## What you will do:
a) According to the White Island cruise article, how many people arrive at White Island by boat each year?
b) In the entries, rewrite the stretch from the line containing "FITARA (130, 2169)" through the line containing "Weitere Informationen (758, 1363)", changing "Briefing" to "Meeting" and keeping everything else the same.

## Source document:
Rugged cruise to an active South Pacific volcano
White Island, a cruise ship shore excursion to an active volcano off the north coast of New Zealand, is not a trip for the queasy or careful.
At least one American expert on volcanic activity says that White Island is highly dangerous. Maybe that’s why some cruise passengers choose a flying tour offered by several ships, including those of Crystal Cruises and Seabourn, and excursion broker Viator.com.
This cruise column is not a recommendation to fly or boat from Whakatane, near New Zealand’s port of Tauranga, to land on White Island. It is a report from a traveler who made the sea journey, which was the strangest and most exciting tour of my life.
White Island, which was formed by volcanic eruptions, is a world of gaseous steam and serious acid. The ground shakes, the result of the Ring of Fire that burns below the rim of the basin of the Pacific Ocean.
Though 15,000 to 20,000 people arrive at White Island by boat every year, at first I felt foolish, wondering why a rational person would choose to saunter through a bubbling minefield that could explode at any time. Then, I felt the exhilaration shared by volcano explorers through the centuries, being the rare witnesses to the natural power and fury that usually hide from our view beneath the surface of the earth. Besides, my will was up to date.

## Provided entries:
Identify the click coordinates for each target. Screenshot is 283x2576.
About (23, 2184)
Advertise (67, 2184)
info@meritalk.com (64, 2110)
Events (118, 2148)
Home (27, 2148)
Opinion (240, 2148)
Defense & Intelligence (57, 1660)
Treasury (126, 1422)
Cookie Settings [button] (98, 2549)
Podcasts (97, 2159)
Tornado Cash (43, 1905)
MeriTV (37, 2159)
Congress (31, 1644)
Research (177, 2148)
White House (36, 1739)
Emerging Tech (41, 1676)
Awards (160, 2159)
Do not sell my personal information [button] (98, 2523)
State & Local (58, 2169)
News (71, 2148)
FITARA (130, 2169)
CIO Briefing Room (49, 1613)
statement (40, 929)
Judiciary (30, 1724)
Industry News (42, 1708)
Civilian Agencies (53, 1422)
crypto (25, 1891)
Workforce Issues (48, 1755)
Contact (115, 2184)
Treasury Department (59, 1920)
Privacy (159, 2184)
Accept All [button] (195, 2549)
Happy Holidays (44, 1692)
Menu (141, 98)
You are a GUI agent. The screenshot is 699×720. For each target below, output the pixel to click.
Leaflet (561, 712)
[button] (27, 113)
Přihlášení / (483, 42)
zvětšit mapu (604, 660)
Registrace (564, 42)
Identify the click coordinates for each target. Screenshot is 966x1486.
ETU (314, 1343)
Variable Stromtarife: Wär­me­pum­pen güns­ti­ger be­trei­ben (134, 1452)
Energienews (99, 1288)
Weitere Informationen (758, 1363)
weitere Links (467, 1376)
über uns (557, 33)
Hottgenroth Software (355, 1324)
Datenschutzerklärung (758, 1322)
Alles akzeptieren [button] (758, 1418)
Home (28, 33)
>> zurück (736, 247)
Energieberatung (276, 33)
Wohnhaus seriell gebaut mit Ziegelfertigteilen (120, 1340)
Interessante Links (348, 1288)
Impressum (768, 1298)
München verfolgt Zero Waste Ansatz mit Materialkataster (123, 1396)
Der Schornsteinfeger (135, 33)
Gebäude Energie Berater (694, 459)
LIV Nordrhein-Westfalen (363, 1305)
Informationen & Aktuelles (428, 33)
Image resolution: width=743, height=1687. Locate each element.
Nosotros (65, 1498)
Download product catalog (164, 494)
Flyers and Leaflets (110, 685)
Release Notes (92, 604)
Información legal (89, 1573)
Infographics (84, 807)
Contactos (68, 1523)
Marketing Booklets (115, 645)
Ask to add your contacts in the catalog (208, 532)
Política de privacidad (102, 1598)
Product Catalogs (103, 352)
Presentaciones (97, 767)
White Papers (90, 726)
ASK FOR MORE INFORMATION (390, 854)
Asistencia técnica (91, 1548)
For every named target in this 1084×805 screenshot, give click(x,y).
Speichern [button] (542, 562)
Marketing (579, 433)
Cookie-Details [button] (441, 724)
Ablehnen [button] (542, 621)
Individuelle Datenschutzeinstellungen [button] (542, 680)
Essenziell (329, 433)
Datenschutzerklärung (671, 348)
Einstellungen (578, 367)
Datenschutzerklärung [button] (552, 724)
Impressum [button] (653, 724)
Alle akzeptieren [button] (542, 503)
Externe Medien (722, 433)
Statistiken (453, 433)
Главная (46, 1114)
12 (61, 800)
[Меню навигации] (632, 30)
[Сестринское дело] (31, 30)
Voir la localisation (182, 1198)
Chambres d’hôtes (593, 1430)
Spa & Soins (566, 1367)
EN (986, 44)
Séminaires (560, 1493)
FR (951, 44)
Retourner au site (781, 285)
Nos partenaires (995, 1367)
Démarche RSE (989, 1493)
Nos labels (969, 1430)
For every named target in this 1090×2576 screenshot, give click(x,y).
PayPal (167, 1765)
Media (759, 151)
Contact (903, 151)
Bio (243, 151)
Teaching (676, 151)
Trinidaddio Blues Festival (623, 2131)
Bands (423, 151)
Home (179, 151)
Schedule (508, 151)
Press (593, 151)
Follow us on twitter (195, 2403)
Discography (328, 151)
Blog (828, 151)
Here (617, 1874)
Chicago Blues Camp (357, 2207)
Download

## Responses:
a) 15,000 to 20,000 people

b)
FITARA (130, 2169)
CIO Meeting Room (49, 1613)
statement (40, 929)
Judiciary (30, 1724)
Industry News (42, 1708)
Civilian Agencies (53, 1422)
crypto (25, 1891)
Workforce Issues (48, 1755)
Contact (115, 2184)
Treasury Department (59, 1920)
Privacy (159, 2184)
Accept All [button] (195, 2549)
Happy Holidays (44, 1692)
Menu (141, 98)
You are a GUI agent. The screenshot is 699×720. For each target below, output the pixel to click.
Leaflet (561, 712)
[button] (27, 113)
Přihlášení / (483, 42)
zvětšit mapu (604, 660)
Registrace (564, 42)
Identify the click coordinates for each target. Screenshot is 966x1486.
ETU (314, 1343)
Variable Stromtarife: Wär­me­pum­pen güns­ti­ger be­trei­ben (134, 1452)
Energienews (99, 1288)
Weitere Informationen (758, 1363)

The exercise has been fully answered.